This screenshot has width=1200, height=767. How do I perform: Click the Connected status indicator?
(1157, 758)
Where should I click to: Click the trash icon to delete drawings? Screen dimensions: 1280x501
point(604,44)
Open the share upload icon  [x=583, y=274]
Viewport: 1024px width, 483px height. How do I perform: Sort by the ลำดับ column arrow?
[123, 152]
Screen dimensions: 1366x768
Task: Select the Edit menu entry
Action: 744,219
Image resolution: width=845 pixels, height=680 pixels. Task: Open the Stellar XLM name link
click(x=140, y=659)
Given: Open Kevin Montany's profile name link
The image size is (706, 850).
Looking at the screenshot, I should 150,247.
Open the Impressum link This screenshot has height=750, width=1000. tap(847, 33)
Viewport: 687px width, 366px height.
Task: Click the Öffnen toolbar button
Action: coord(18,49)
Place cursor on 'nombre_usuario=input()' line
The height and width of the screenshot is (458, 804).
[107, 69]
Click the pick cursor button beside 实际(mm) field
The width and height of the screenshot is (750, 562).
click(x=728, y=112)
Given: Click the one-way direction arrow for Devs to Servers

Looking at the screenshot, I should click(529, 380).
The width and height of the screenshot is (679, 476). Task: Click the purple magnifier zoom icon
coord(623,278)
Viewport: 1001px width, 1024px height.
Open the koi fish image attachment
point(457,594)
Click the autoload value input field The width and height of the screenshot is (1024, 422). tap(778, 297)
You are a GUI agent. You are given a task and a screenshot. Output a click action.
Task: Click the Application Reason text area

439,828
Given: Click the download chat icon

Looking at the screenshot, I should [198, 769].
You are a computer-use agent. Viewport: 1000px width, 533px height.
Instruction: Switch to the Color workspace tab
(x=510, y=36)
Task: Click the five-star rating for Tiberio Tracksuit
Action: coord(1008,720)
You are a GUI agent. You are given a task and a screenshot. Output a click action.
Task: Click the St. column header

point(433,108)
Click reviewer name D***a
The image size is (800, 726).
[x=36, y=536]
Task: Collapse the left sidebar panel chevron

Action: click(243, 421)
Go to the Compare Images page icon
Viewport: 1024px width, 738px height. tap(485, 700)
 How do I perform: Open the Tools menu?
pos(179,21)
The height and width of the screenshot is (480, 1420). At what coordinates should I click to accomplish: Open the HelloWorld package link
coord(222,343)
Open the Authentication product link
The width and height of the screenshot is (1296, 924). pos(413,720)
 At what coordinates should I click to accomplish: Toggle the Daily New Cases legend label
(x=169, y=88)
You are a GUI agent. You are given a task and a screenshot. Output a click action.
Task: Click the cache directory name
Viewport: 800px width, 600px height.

■ Task directions
Each line must be set down again exactly as above, with no line omitted.

■ Completed task
This screenshot has width=1200, height=767. How do I perform: Click the Connected status indicator?
(1157, 758)
Where should I click to: Click the trash icon to delete drawings? Screen dimensions: 1280x501
point(604,44)
Open the share upload icon  [x=583, y=274]
Viewport: 1024px width, 483px height. How do I perform: Sort by the ลำดับ column arrow?
[123, 152]
Screen dimensions: 1366x768
Task: Select the Edit menu entry
Action: 744,219
Image resolution: width=845 pixels, height=680 pixels. Task: Open the Stellar XLM name link
click(x=140, y=659)
Given: Open Kevin Montany's profile name link
The image size is (706, 850).
Looking at the screenshot, I should 150,247.
Open the Impressum link This screenshot has height=750, width=1000. tap(847, 33)
Viewport: 687px width, 366px height.
Task: Click the Öffnen toolbar button
Action: coord(18,49)
Place cursor on 'nombre_usuario=input()' line
The height and width of the screenshot is (458, 804).
[107, 69]
Click the pick cursor button beside 实际(mm) field
The width and height of the screenshot is (750, 562).
click(x=728, y=112)
Given: Click the one-way direction arrow for Devs to Servers

Looking at the screenshot, I should click(529, 380).
The width and height of the screenshot is (679, 476). Task: Click the purple magnifier zoom icon
coord(623,278)
Viewport: 1001px width, 1024px height.
Open the koi fish image attachment
point(457,594)
Click the autoload value input field The width and height of the screenshot is (1024, 422). tap(778, 297)
You are a GUI agent. You are given a task and a screenshot. Output a click action.
Task: Click the Application Reason text area

439,828
Given: Click the download chat icon

Looking at the screenshot, I should [198, 769].
You are a computer-use agent. Viewport: 1000px width, 533px height.
Instruction: Switch to the Color workspace tab
(x=510, y=36)
Task: Click the five-star rating for Tiberio Tracksuit
Action: coord(1008,720)
You are a GUI agent. You are given a task and a screenshot. Output a click action.
Task: Click the St. column header

point(433,108)
Click reviewer name D***a
The image size is (800, 726).
[x=36, y=536]
Task: Collapse the left sidebar panel chevron

Action: click(243, 421)
Go to the Compare Images page icon
Viewport: 1024px width, 738px height. tap(485, 700)
 How do I perform: Open the Tools menu?
pos(179,21)
The height and width of the screenshot is (480, 1420). At what coordinates should I click to accomplish: Open the HelloWorld package link
coord(222,343)
Open the Authentication product link
The width and height of the screenshot is (1296, 924). pos(413,720)
 At what coordinates should I click to accomplish: Toggle the Daily New Cases legend label
(x=169, y=88)
You are a GUI agent. You are given a task and a screenshot. Output a click action.
Task: Click the cache directory name
Viewport: 800px width, 600px height.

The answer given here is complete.